Liqian Ren^{1, 2}, Wei Liu^{1, 3}, Wenbo Li^{1, 3}, Wenjun Liu^{1, 3}, Lei Sun^{1, 3}

1. CAS Key Laboratory of Pathogenic Microbiology and Immunology, Institute of Microbiology, Chinese Academy of Sciences, Beijing 100101, China;
2. School of Life Sciences, Anhui University, Hefei 230039, China 3. Universty of Chinese Academy of Sciences, Beijing 100049, China

Received:2016-04-07 Revised:2016-05-26 Online:2016-08-20 Published:2016-07-22
Supported by:
Supported by the National Natural Science Foundation of China (Nos; 31472178, 81271849) and the National Key Technology Support Program (No; 2015 BAD11B02)

摘要/Abstract

摘要： Cyclophilin A (简称CypA)由PPIA(Peptidylprolyl isomerase A)基因编码,是典型的Cyclophilin家族蛋白,具有肽基脯氨酰顺反异构酶活性,在蛋白质的折叠和转运、信号转导、炎症、免疫调节、细胞凋亡及病毒复制等生物学过程中发挥着重要作用。本研究重点探讨了不同脊椎动物CypA的肽基脯氨酰顺反异构酶活性及其遗传变异。根据GenBank数据库PPIA基因的序列信息,克隆了脊椎动物的PPIA基因并构建其原核表达载体,其中鼠耳蝠(Myotis davidi)和绿头鸭(Anas platyrhynchos)的PPIA基因序列为首次报道。利用大肠杆菌表达GST-CypA融合蛋白并进行亲和层析,切除GST标签后再进行分子筛层析,获得纯化的CypA蛋白。利用胰糜蛋白酶偶联法测定CypA的肽基脯氨酰顺反异构酶活性,发现12种脊椎动物CypA的肽基脯氨酰顺反异构酶活性无显著差异。同时,通过一系列遗传变异和分子进化分析,发现12种脊椎动物CypA的酶活位点、CsA结合位点等重要功能域的氨基酸序列完全一致,而且其结构和在染色体中的基因定位也非常保守。研究结果表明,脊椎动物CypA的关键功能域高度保守,这是CypA维持其酶活及生物学功能的有力保障。

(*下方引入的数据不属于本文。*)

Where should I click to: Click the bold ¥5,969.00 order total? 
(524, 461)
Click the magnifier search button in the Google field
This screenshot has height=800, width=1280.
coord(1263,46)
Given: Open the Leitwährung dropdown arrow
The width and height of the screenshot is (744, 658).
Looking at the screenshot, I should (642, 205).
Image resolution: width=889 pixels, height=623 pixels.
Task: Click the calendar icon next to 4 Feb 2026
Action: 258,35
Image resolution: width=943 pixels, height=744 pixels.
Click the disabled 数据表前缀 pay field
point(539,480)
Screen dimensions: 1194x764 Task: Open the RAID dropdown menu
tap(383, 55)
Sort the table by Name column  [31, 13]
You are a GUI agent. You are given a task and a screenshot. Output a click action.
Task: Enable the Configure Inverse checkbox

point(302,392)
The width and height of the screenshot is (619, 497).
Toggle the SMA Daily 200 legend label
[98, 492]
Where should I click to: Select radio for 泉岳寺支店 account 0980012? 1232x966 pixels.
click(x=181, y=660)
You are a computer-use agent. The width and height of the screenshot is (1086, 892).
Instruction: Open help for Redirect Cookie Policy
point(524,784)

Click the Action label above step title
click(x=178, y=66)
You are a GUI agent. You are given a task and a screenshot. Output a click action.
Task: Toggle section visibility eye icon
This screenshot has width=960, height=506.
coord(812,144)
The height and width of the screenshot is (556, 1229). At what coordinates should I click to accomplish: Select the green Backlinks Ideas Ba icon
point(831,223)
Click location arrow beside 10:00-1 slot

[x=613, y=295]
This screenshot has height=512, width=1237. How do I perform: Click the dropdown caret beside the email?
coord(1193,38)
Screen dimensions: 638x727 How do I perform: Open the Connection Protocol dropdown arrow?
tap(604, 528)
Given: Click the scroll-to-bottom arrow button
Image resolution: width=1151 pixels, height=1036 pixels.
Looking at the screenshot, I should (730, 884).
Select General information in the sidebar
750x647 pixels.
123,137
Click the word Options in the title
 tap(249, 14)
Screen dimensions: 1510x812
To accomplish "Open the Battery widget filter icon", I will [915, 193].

关键词: 脊椎动物, Cyclophilin A, 肽基脯氨酰顺反异构酶, 分子进化

Abstract: Peptidylprolyl isomerases (PPIase) cyclophilin A (CypA, encoded by PPIA) is a typical member of the Cyclophilin family and is involved in protein folding/translocation, signal transduction, inflammation, immune system regulation, apoptosis and virus replication. In the present study, we investigated the PPIase activity and genetic variation of vertebrate CypA. According to the GenBank reference sequences, vertebrate PPIA genes were cloned, among which the bat (Myotis davidi) and duck (Anas platyrhynchos) PPIA genes were reported for the first time. Then PPIA genes were sub-cloned into the expression vector pGEX-6p-1 and expressed in Escherichia coli. Recombinant CypA proteins were purified by using sepharose 4B affinity chromatography and the GST tag was cleaved, followed by gel filtration. The PPIase activity assay indicated that there was no significant difference in the catalytic activity of prolyl peptide bond isomerization among 12 different vertebrate CypA proteins. In addition, the genetic variation and molecular evolution analysis showed that these vertebrate CypA proteins had the same CsA binding site and the PPIase active sites. Furthermore, the predicted structure and gene localization were remarkable conserved. Our data suggested that the important residues of CypA were highly conserved, which is crucial for its PPIase activity and cellular functions.

Key words: vertebrate, Cyclophilin A, peptidylprolyl cis/trans isomerase, molecular evolutiontext

任丽倩, 刘薇, 李文博, 刘文军, 孙蕾. 脊椎动物Cyclophilin A肽基脯氨酰顺反异构酶活性及遗传变异分析[J]. 遗传, 2016, 38(8): 736-745.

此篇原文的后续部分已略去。